Some results from HT testing

Started by Mark_Kratzer, May 23, 2015, 05:12:50 PM

Previous topic - Next topic



Much of the Internet regards HT core pairs as being symmetrical.  Discussions as to why they may be bad or should be turned off in the BIOS are due to:

* The fact that HT technology splits cores may lead to poor work load assignments based on the fact that resources aren't what they would be for a non-HT CPU.

* There is a segment of the OCing community which feels that HT enabling creates additional heat and therefore reduces the headroom for OCing.  As many OCers are gamers, they are more concerned with max number of cycles than parallelism.

You stated above:

HyperThreading is a feature introduced by Intel, and is exclusive to Intel processors. It splits a real CPU (a core) into 2. One is the real core, called the physical core. The other is just a secondary core, called the logical core. This logical core can't do much, but it does provide a little increased parallism. It is far from being a real core. In fact, it offers 10-20% (est., likely less) the performance of a real physical core.
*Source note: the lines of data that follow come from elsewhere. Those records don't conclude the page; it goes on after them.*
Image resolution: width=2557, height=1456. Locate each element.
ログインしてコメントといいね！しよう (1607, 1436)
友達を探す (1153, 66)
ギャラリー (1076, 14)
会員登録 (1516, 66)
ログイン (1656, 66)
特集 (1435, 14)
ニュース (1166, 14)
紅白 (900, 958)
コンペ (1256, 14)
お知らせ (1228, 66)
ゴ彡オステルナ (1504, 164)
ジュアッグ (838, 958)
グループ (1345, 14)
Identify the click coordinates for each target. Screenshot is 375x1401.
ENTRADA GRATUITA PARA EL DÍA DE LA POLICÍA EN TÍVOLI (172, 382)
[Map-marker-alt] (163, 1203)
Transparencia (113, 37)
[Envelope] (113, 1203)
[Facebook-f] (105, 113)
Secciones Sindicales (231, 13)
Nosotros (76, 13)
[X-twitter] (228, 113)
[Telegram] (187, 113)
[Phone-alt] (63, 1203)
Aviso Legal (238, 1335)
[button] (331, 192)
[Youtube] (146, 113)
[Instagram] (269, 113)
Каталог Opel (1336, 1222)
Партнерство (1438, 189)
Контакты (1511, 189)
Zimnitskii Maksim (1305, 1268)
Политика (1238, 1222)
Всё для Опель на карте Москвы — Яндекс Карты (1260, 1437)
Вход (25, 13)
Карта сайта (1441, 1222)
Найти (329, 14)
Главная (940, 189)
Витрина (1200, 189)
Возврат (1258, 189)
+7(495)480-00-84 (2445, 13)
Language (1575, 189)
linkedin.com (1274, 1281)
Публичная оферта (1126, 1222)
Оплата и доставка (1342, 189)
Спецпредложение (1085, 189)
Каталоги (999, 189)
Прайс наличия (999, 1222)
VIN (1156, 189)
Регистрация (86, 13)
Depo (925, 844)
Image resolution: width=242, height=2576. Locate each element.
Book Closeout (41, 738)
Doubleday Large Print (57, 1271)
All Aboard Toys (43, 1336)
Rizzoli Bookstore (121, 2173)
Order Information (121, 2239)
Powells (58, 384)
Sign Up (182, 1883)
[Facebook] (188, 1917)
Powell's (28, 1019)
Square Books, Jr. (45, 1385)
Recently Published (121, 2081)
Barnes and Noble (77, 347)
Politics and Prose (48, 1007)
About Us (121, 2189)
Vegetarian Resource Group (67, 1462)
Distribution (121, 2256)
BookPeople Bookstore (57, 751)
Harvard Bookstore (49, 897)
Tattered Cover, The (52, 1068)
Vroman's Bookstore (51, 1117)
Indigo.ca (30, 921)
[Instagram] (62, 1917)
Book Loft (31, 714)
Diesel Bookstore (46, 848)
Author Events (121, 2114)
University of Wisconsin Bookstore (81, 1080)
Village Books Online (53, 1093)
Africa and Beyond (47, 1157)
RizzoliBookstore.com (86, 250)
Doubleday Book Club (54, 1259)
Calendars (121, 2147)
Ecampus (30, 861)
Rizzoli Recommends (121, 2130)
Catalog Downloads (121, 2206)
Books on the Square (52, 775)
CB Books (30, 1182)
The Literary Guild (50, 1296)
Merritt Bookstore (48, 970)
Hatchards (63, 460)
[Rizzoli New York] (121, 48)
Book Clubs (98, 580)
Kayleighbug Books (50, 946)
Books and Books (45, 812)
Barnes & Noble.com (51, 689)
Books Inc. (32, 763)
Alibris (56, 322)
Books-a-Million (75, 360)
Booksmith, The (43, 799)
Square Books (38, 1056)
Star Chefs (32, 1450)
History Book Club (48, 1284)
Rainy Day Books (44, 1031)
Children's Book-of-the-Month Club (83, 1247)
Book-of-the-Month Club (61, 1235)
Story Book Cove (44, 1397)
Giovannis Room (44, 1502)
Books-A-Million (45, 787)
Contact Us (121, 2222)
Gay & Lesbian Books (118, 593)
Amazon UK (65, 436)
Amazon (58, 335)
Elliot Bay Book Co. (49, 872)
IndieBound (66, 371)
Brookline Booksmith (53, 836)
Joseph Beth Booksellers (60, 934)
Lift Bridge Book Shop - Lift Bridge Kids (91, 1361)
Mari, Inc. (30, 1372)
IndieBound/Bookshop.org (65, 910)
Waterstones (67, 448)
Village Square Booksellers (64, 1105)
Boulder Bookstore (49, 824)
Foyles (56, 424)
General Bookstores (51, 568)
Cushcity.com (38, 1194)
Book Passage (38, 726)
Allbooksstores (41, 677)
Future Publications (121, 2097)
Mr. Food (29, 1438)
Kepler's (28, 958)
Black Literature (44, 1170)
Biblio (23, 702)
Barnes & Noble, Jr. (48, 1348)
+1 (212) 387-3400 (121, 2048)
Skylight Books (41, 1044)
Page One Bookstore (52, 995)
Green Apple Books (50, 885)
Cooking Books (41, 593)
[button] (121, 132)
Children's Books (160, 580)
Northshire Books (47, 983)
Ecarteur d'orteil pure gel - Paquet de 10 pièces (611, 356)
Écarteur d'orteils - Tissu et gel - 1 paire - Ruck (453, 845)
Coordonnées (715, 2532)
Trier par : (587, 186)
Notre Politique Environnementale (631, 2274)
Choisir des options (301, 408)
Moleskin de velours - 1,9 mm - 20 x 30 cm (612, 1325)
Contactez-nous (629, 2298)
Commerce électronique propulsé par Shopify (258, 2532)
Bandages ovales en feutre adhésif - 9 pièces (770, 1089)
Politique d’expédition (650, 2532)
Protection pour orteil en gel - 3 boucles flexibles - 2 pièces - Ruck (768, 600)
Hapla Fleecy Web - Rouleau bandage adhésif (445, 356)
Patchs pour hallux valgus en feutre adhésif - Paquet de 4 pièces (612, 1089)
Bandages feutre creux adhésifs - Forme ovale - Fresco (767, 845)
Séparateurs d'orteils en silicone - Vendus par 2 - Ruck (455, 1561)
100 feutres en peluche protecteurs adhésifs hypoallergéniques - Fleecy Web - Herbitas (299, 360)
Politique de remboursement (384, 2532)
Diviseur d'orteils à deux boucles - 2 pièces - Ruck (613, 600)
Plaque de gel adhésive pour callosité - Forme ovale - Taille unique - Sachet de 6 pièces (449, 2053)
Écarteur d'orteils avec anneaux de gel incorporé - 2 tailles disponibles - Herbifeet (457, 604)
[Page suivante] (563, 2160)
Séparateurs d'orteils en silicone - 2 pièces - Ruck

That's right, barely any computing power.

As best I can tell from my testing "your real core" and "your logical core" are symmetrical.  There isn't a fast one and a slow one.

The test was performed on an i7-5930K.

The methodology was to use a chess benchmarking engine.  It is all compute bound and produces a number of nodes/second, meaning the number of board positions which can be evaluated per second.

Assigned to P10:  3027/8
Assigned to P11:  3027/8

The results were very reproducible.

An as an FYI, the same test run:

Assigned to P10-P11:  3751 (result varied by around +/- 10 nodes/sec) for a boost of around 24%.

My point is that your literature is at worst misleading and at best ambiguous.


Try something more repeatable like prime95 , or superPI
HT will allow a second thread but thats it .

Edit: So your getting +24% by having HT enabled in that particular app , that sounds about right , Intel states 0 -30% depending on app .

Maybe doc could be worded slightly different but its just rough avg , we know it will depend on app type .

Another interesting link as most info on HT is when it was first introduced
Bitsum QA Engineer

Jeremy Collake

That article is old, but still true, even if the numbers have changed a bit. I am not a technical writer, but believe there are plenty of citations on the web to back up the article.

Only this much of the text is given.